Hemelt: Denise Hymel grows student farm into success
Published 12:03 am Saturday, April 8, 2017
Denise Hymel was born and raised on a produce farm in St. James Parish.
The afternoons and weekends spent working the farm as a child stayed with her. The experience also made it easier to embrace the lifestyle as an adult when she married a sugarcane farmer with working farmland in St. John the Baptist and St. James parishes.
That lifetime commitment to the land also spurred a passion in Denise that burns to this day and inspired a grassroots teaching effort that connects thousands of neighborhood children to the farms that create the food we all eat each day.
“I feel we, as farmers, cannot do enough to bring about that awareness of how important agriculture is in our lives,” Denise told me this week. “It’s our link to life. I need to start by teaching these kids when they are little, and they can go home and teach their parents.”
The internal mission statement led to Fast Food Farm’s launch in 2001. The nonprofit farm exists on 2.5 acres of land in Gramercy and provides a creative tool for schools, organizations and community members to educate youth and adults about the importance of agriculture and how it connects with the origin of our favorite fast foods.
Supported almost instantly by St. James Parish Public Schools and enhanced with a growing number of industry partners, the working farm has become an educational mainstay for area children.
According to Denise, she has even gotten to the point where some of her first students have come back with their own children.
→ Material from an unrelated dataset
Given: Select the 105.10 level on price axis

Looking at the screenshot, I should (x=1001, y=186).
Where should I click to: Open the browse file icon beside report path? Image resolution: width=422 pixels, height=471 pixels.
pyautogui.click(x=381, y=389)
“The reward is when the kids come here and I see the excitement in them,” she said. “I see what they are gaining and hear from teachers who said, ‘this is not the same student that is in the classroom.’ They are so into what we do here. They are so a part of this. I want these kids to take ownership of this little farm. I want them to feel like it is theirs.”
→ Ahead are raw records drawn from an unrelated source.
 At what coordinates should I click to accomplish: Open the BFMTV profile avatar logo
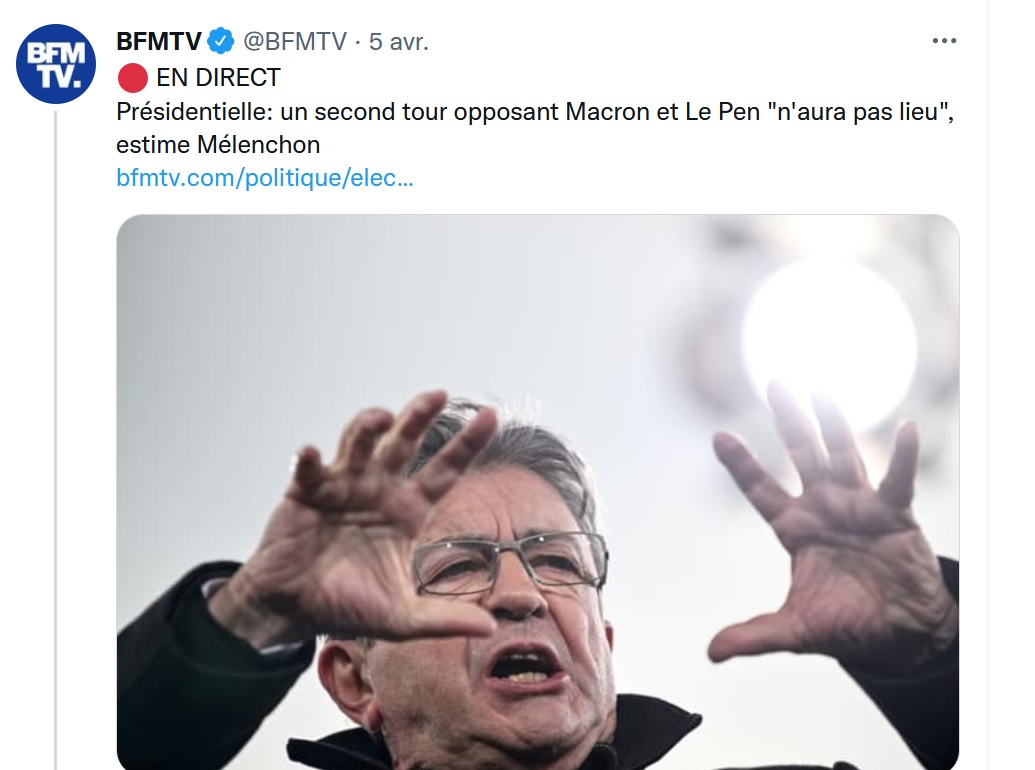(x=56, y=64)

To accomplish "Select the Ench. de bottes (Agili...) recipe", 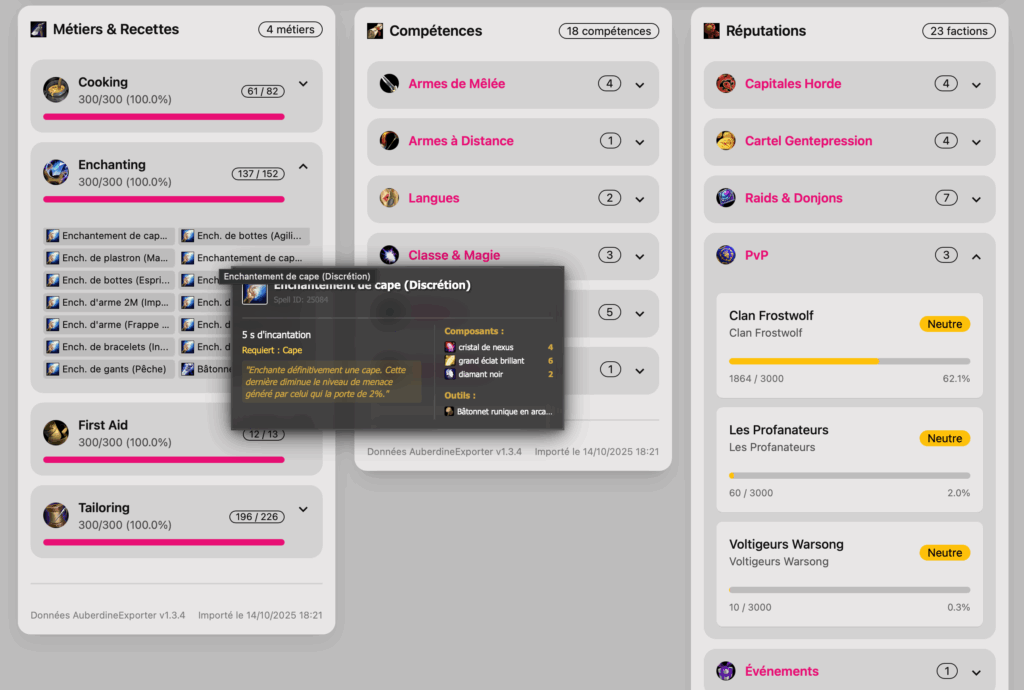I will [x=244, y=236].
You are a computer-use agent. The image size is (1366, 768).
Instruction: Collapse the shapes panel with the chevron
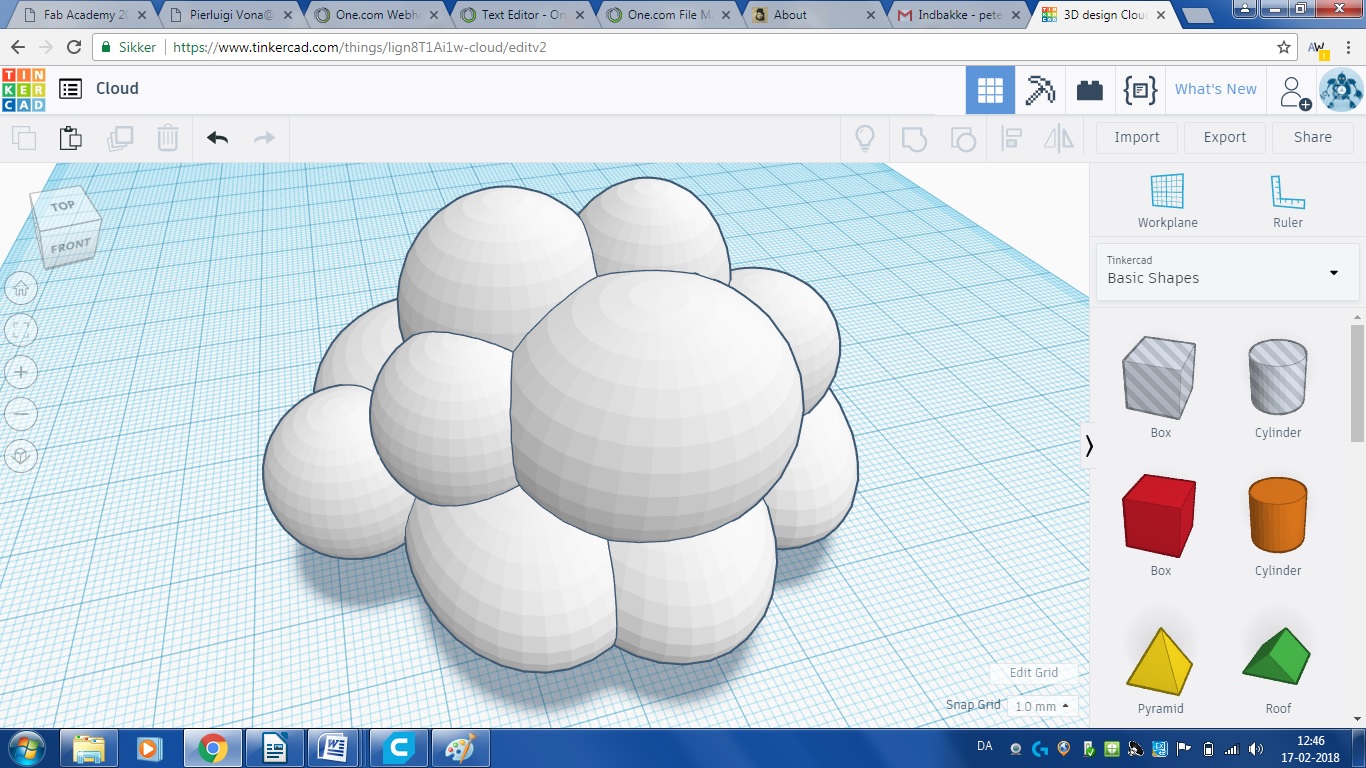[x=1089, y=446]
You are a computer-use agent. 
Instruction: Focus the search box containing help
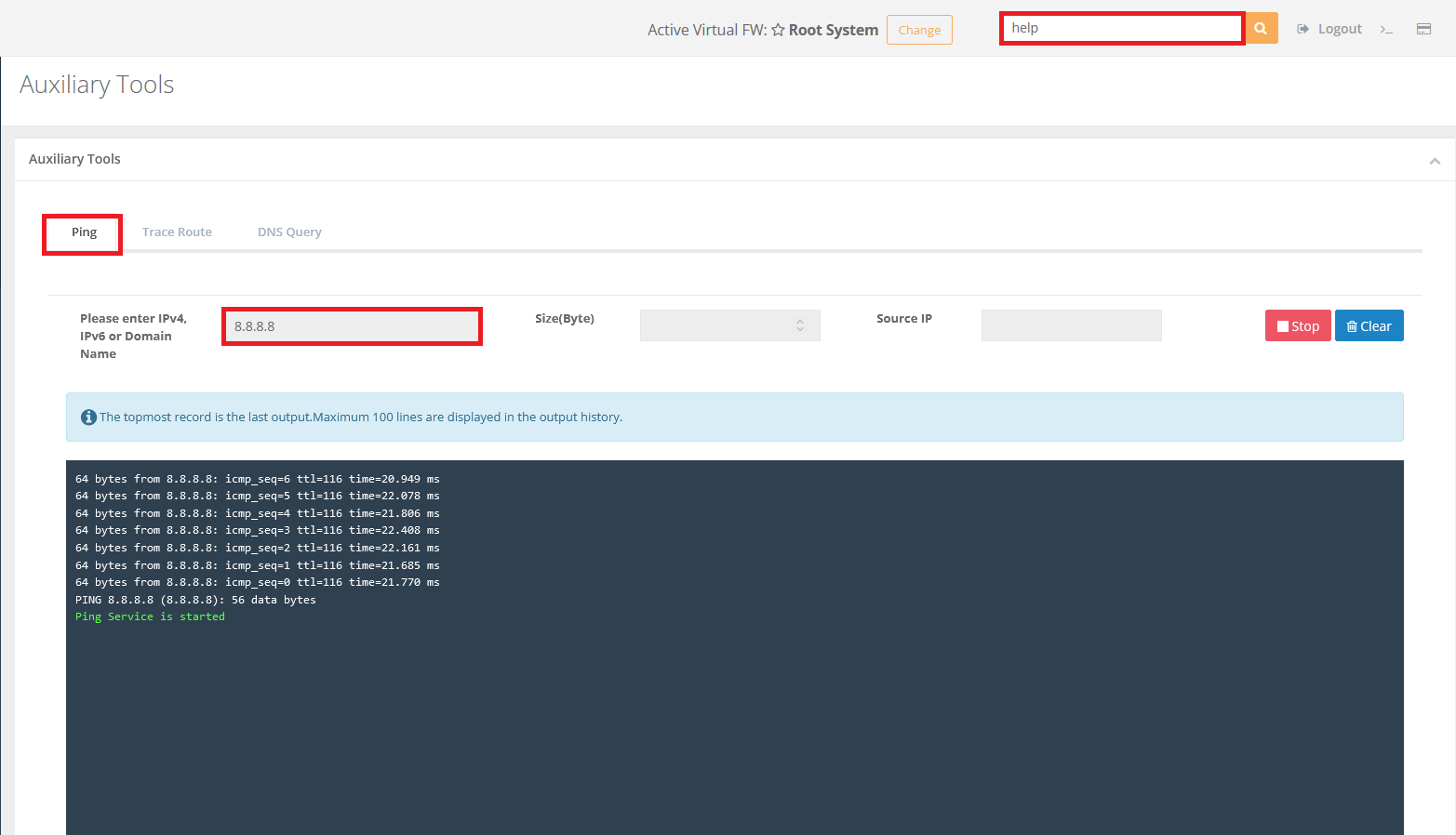[1122, 29]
Part of that is connecting the operation’s process to the students, who actually farm the land and eat the food that is raised.
Students and volunteers have also embraced the farm’s service aspect, which includes food grown for the needy. Denise said a special segment of the farm is dedicated to provide food for Saint Vincent de Paul’s bi-monthly food basket giveaways.
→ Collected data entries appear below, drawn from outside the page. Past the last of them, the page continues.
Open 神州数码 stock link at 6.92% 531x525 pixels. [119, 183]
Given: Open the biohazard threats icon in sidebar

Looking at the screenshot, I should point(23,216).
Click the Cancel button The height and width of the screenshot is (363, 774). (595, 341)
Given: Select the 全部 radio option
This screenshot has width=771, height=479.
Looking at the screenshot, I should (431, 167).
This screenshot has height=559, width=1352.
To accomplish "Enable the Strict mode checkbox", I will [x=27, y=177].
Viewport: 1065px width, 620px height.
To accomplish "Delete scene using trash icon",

The Fast Food Farm received an amazing burst of life approximately five years ago when it was awarded a $90,000 grant through Mosaic, which lead to electricity and construction of an on-site building for a Kids Kitchen classroom setting, storage space and a small office for Denise.
“I felt like I was in heaven when I received that grant,” Denise said.
The Fast Food Farm really gets hopping for St. James Parish Ag. Day, scheduled for April 19.
Denise said more than 1,300 students will attend and 34 activity centers are planned.
Active education projects include students and volunteers turning all farm plots into raised beds, running irrigation, building a tractor shed and learning how to drive tractors.
Plots are physically shaped like a hot dog, hamburger, box of fries or taco and raise the very items needed to create those foods.
Students learn the complex system food goes through to get to the grocery store or restaurant, working themselves to turn tomatoes into salsa or cucumbers into pickles.
“The kids, in doing all of this, gain greater compassion for the land,” Denise said. “You gain compassion for others, for yourself and become a better person.”